**WHAT TO WORK ON**
Your task is to transcribe all of the data below exactly, omitting the images.

**Stored records**
-*-
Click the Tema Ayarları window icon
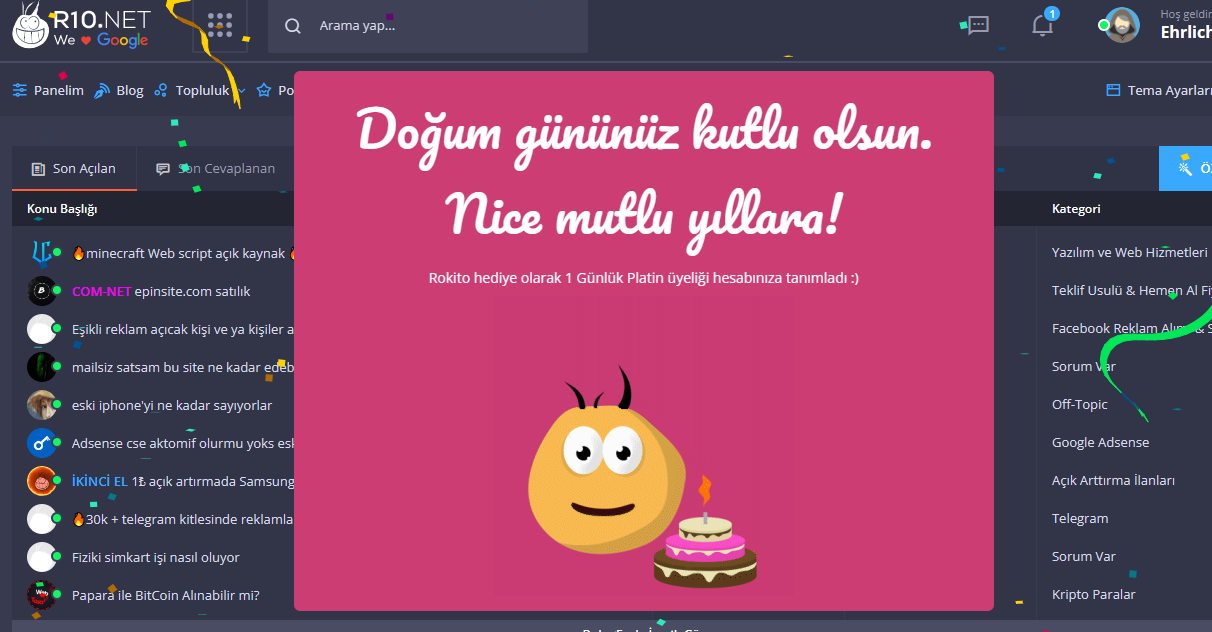This screenshot has width=1212, height=632. (1113, 90)
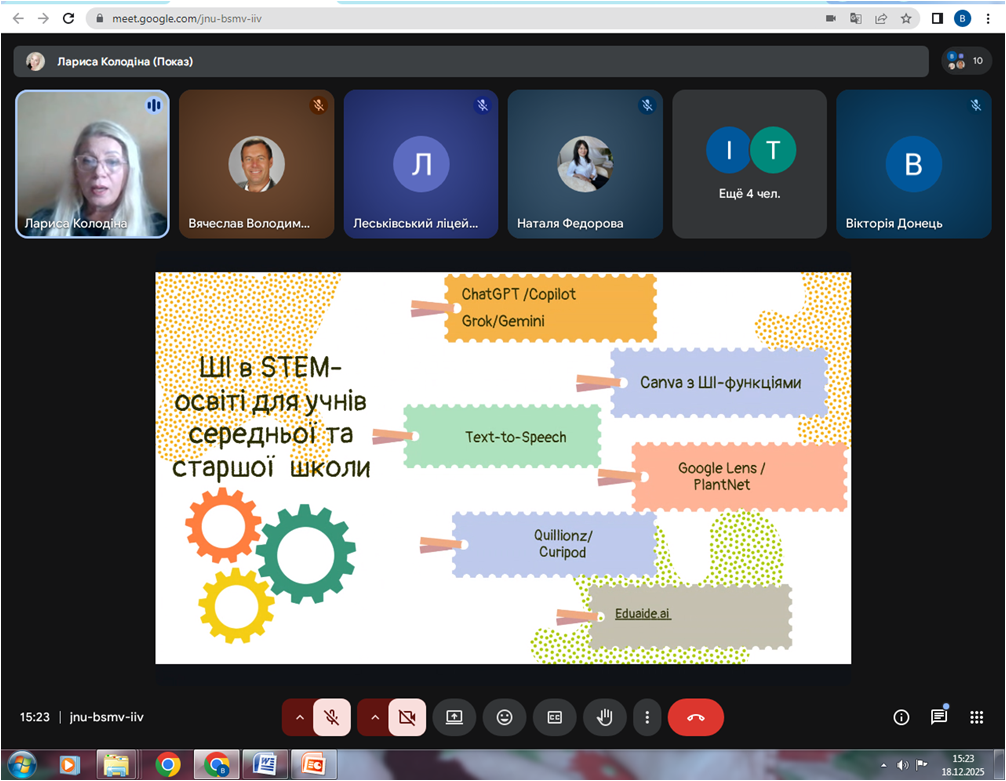Open the emoji reactions panel
This screenshot has width=1006, height=781.
point(504,717)
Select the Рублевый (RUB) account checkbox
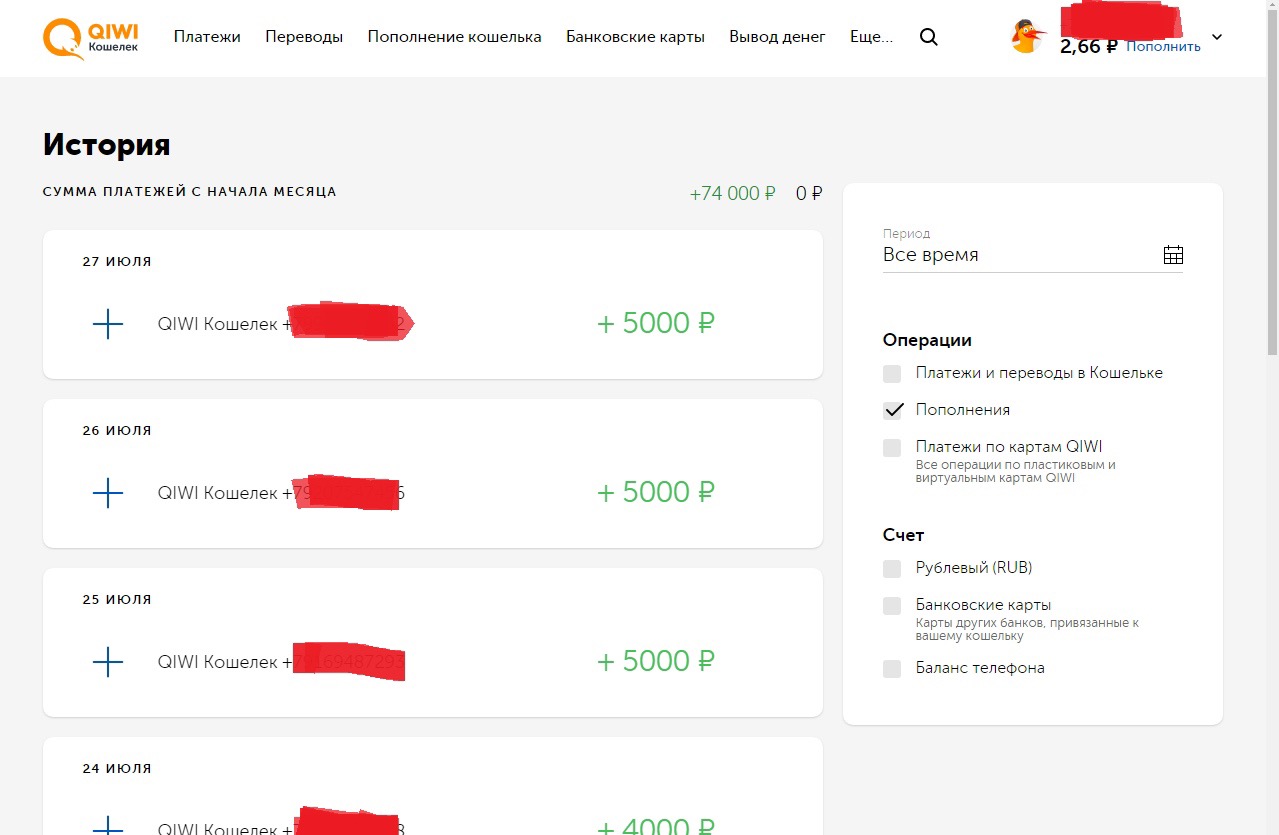 click(x=892, y=569)
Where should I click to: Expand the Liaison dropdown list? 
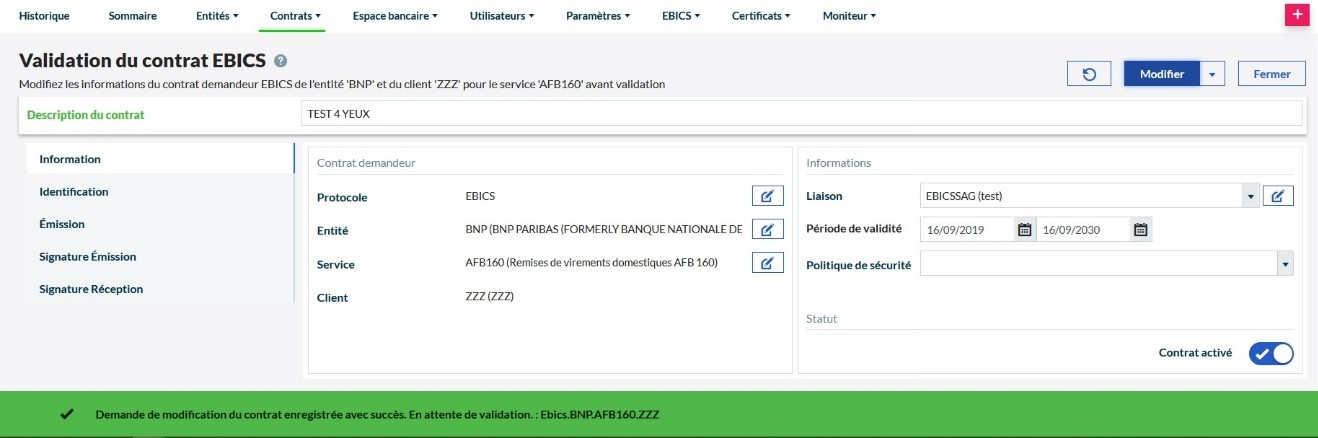pyautogui.click(x=1250, y=196)
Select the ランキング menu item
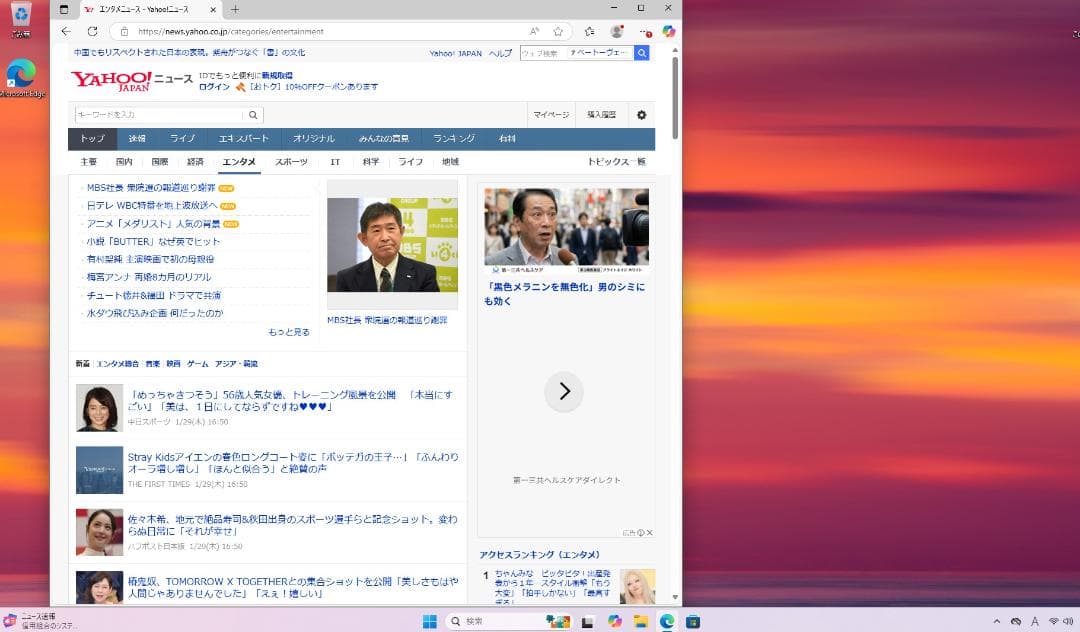The width and height of the screenshot is (1080, 632). click(x=454, y=138)
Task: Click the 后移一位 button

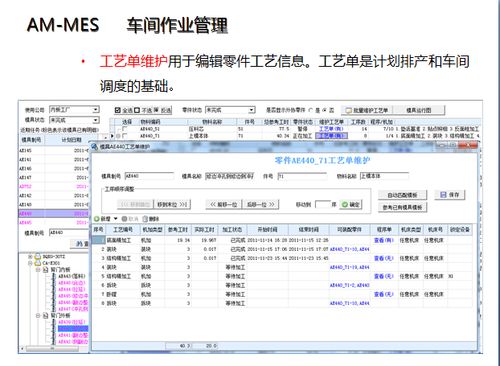Action: coord(261,204)
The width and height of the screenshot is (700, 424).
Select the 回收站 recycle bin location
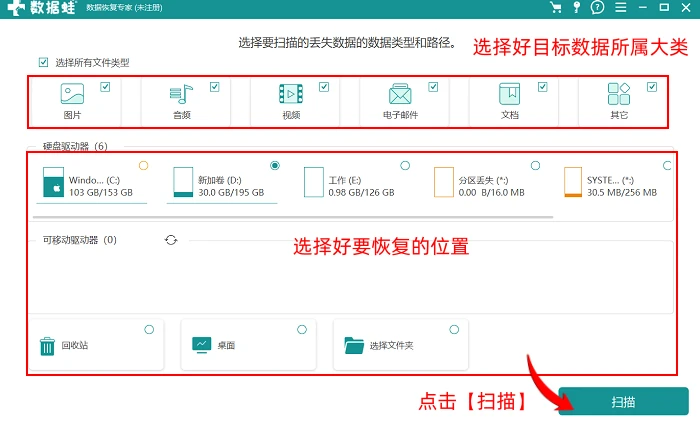[x=96, y=345]
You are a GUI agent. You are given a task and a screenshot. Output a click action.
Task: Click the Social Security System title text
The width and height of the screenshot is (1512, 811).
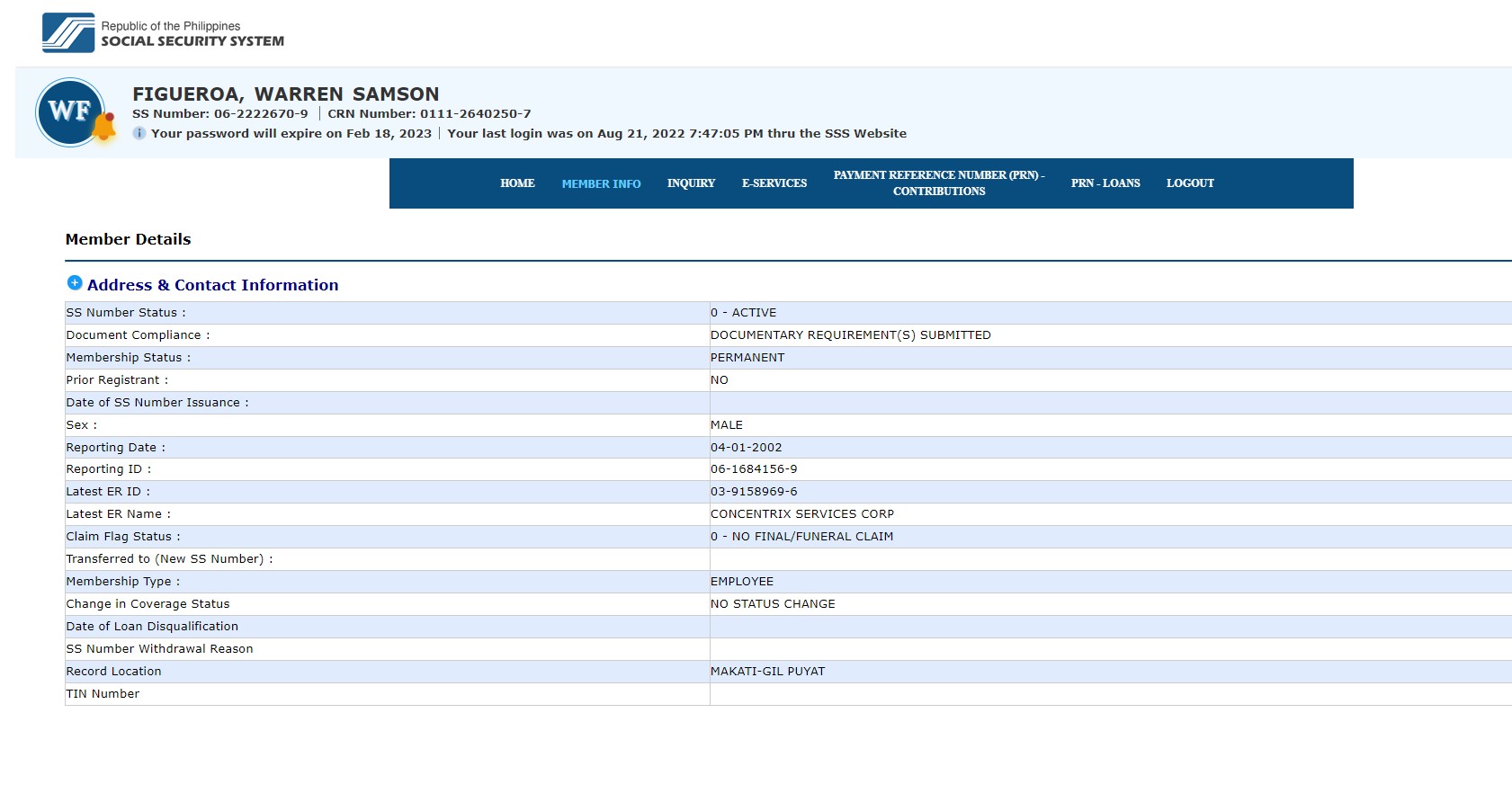coord(192,41)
-*-
**EXERCISE RESULT**
Click the Tema Ayarları window icon
This screenshot has width=1212, height=632. (1113, 90)
Open the emoji reactions panel
This screenshot has width=1006, height=781.
point(504,717)
Select the Рублевый (RUB) account checkbox
 click(x=892, y=569)
Where should I click to: Expand the Liaison dropdown list? 
pyautogui.click(x=1250, y=196)
Select the ランキング menu item
The width and height of the screenshot is (1080, 632). click(x=454, y=138)
Task: Click the 后移一位 button

Action: coord(261,204)
The width and height of the screenshot is (700, 424).
Select the 回收站 recycle bin location
[x=96, y=345]
You are a GUI agent. You are given a task and a screenshot. Output a click action.
Task: Click the Social Security System title text
The width and height of the screenshot is (1512, 811).
coord(192,41)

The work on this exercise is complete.